Description of the task.
Wherever "ribbon" turns up in the entries, copy out the line that holds it.

[Stored records]
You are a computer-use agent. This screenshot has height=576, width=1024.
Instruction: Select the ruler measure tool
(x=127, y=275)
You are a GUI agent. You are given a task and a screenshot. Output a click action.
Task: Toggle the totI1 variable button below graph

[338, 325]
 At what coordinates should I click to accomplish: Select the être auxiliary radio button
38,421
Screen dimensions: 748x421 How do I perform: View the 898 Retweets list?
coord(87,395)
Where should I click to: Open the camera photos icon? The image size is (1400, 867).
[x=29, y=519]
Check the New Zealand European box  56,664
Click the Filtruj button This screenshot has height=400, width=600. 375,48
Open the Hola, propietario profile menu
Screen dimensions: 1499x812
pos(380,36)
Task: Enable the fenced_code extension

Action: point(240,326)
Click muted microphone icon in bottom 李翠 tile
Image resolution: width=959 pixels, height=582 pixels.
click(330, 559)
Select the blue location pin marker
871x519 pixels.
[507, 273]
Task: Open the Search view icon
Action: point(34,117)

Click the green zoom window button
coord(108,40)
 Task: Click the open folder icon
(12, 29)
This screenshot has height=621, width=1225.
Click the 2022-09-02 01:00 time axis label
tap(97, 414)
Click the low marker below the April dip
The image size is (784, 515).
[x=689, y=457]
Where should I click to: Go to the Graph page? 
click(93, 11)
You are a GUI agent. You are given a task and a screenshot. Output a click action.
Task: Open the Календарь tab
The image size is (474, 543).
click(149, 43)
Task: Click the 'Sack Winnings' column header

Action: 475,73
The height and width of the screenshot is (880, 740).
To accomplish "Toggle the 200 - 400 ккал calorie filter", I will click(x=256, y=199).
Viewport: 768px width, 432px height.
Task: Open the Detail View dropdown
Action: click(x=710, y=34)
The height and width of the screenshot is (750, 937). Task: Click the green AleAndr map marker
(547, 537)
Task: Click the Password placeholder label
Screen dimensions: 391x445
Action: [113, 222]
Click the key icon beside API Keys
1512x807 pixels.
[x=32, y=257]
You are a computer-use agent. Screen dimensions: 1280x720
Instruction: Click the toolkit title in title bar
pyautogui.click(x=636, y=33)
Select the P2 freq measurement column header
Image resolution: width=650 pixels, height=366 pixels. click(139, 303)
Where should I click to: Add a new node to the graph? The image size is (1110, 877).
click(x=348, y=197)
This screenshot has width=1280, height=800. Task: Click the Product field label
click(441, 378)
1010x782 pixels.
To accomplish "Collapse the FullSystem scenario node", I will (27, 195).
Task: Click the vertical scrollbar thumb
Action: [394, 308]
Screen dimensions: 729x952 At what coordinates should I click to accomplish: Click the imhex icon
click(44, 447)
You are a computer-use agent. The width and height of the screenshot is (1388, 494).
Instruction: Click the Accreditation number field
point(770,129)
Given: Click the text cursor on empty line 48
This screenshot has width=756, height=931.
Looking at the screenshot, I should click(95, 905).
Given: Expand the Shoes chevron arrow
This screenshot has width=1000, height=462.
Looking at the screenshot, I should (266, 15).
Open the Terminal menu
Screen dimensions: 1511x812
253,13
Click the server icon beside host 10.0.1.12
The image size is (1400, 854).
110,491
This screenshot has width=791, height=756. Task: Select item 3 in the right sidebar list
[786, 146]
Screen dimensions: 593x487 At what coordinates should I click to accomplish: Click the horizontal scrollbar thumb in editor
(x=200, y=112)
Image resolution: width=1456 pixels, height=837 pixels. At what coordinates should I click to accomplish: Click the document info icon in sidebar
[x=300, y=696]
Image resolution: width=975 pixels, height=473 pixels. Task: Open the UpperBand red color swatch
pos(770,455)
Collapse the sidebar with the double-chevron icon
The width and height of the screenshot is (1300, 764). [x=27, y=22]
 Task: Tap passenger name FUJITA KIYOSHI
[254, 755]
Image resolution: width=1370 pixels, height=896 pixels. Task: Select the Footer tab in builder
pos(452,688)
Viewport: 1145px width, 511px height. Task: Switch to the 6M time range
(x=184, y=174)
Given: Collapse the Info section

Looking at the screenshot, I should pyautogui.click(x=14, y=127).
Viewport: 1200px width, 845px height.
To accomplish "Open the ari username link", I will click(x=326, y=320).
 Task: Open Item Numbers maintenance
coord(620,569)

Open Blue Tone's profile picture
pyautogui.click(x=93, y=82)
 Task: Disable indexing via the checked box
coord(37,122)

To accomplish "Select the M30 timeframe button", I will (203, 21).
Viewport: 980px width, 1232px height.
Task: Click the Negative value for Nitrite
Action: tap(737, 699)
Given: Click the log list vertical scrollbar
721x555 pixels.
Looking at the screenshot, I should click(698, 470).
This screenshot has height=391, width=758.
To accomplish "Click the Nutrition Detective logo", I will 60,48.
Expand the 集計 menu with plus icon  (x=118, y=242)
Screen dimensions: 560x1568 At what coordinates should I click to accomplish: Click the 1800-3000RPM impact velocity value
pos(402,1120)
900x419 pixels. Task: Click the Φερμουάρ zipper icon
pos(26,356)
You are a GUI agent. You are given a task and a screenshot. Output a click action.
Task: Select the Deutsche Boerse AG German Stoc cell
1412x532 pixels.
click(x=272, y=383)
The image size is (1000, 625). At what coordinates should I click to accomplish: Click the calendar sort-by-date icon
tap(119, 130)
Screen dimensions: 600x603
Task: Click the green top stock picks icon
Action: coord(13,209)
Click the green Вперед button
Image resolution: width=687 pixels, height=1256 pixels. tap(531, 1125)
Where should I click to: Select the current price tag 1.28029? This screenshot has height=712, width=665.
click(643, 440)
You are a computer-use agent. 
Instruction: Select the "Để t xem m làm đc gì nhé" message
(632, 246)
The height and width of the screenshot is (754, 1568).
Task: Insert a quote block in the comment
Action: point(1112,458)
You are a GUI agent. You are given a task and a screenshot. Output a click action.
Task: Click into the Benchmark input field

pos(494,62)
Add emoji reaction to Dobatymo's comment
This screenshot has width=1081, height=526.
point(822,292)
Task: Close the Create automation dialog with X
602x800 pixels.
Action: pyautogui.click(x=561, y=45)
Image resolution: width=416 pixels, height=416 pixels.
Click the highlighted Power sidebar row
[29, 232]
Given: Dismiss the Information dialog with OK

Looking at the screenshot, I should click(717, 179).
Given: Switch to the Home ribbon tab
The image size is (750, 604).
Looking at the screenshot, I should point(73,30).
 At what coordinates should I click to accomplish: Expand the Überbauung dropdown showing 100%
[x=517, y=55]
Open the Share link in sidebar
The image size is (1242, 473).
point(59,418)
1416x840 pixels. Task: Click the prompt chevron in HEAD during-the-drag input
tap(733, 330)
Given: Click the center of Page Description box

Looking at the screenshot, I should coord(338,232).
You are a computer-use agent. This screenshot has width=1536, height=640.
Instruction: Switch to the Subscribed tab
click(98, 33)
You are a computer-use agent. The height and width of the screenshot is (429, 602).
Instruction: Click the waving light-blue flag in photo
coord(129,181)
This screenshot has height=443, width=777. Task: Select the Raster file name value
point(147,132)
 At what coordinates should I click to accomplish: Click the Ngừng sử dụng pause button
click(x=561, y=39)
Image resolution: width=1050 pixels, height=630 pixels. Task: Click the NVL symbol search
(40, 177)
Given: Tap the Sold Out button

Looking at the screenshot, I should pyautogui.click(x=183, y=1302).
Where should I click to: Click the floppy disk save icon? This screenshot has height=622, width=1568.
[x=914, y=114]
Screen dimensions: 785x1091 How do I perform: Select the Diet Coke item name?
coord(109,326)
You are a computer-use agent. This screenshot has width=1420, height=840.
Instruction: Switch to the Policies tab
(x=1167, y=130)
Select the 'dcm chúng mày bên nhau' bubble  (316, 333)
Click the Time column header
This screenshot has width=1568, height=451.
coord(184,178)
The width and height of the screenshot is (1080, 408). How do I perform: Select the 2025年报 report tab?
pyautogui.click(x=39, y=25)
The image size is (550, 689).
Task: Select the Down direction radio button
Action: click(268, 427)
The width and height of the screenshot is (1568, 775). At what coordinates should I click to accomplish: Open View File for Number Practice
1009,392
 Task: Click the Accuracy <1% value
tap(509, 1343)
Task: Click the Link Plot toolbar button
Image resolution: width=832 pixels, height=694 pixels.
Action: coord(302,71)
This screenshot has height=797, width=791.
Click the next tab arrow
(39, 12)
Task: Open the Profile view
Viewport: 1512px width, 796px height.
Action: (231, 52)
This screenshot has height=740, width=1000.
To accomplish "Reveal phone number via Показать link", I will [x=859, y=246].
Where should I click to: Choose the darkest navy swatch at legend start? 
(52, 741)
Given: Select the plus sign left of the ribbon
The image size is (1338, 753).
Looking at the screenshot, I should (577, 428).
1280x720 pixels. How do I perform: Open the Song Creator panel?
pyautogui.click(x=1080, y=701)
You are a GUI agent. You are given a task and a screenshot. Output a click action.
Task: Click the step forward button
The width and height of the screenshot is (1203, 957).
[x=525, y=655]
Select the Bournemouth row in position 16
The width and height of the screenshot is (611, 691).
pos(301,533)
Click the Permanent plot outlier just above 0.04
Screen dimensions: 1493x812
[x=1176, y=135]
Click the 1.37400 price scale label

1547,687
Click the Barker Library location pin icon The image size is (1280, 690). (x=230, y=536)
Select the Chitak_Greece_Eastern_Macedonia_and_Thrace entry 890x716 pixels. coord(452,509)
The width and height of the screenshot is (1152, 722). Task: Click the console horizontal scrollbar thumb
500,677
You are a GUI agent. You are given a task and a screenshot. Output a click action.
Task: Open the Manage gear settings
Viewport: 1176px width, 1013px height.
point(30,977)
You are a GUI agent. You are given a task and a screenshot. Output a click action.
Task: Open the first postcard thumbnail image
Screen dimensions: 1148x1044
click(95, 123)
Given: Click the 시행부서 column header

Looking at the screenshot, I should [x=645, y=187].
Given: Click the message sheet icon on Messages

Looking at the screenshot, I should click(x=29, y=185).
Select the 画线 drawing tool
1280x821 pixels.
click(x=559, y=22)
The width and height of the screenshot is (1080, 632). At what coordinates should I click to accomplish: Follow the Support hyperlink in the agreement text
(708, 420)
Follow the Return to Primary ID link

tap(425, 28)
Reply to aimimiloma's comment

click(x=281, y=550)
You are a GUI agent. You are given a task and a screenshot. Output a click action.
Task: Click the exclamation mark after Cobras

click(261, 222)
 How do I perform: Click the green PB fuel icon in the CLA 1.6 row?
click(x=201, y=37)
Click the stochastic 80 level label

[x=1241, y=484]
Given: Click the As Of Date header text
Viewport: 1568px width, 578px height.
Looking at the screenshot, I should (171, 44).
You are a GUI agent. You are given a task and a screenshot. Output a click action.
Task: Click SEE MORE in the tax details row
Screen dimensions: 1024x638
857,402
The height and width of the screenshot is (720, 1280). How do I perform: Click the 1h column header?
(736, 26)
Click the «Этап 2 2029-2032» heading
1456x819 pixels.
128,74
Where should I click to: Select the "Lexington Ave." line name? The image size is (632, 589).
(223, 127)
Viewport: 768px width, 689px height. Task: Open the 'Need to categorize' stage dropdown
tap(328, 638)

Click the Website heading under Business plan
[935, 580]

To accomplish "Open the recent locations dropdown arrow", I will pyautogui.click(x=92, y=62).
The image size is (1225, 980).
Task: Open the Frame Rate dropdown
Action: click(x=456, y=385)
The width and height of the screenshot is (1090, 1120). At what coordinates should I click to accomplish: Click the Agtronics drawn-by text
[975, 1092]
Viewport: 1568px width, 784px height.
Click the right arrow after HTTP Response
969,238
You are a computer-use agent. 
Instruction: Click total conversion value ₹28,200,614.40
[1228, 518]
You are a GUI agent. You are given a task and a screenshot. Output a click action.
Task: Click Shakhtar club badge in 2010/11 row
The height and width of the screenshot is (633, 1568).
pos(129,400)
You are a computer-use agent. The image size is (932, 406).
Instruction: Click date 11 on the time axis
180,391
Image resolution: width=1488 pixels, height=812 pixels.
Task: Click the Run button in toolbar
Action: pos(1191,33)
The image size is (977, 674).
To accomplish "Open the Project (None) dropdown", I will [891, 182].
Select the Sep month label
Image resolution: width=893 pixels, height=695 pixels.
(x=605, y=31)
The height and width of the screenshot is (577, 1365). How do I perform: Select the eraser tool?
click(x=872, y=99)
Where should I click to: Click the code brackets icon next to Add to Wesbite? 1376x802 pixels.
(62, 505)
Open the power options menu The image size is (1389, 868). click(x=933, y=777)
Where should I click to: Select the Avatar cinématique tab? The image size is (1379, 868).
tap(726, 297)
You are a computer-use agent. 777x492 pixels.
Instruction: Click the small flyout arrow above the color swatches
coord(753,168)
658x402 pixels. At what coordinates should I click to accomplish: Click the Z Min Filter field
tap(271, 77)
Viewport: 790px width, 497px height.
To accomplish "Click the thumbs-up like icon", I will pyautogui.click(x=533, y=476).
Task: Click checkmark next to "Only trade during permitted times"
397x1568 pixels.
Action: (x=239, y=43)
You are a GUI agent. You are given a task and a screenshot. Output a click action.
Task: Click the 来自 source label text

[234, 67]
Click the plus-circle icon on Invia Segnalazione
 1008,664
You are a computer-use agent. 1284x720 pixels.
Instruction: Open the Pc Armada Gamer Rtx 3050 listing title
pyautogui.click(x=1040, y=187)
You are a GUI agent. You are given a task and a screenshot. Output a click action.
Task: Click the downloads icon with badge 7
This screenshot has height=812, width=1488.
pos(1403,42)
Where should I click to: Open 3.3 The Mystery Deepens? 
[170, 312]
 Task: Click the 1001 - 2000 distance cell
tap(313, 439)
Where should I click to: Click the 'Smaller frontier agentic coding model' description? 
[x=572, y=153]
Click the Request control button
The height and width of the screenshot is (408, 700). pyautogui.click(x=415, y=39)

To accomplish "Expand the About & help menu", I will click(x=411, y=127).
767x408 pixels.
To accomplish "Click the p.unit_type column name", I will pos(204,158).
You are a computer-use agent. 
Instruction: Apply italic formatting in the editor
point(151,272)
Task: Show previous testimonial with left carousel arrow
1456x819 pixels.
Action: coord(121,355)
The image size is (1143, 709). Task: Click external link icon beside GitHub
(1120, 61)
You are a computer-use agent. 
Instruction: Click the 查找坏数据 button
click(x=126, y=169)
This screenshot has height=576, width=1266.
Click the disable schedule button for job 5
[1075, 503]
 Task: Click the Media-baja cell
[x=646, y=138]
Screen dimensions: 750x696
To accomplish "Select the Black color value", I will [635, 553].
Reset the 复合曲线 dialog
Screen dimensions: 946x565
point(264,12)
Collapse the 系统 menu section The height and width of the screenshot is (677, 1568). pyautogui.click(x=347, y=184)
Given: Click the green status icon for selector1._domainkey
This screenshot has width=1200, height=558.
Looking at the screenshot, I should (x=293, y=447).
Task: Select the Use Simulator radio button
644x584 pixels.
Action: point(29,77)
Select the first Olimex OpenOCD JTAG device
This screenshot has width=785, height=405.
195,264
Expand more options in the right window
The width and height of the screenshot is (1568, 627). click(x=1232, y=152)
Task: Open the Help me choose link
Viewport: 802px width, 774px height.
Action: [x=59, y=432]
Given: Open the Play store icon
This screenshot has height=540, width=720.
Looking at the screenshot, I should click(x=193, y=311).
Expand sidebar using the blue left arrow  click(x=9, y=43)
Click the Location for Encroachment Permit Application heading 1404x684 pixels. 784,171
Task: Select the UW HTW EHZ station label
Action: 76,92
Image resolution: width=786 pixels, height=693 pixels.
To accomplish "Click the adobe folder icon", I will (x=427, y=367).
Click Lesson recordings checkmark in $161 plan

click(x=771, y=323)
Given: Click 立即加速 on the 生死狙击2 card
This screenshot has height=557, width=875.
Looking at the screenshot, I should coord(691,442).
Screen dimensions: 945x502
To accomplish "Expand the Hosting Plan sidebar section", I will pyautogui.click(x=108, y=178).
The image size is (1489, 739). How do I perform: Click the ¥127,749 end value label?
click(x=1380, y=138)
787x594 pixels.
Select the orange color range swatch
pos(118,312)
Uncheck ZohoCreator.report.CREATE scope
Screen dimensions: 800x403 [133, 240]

Exercise answer.
Given: Switch to the Home ribbon tab
Given: Select the plus sign left of the ribbon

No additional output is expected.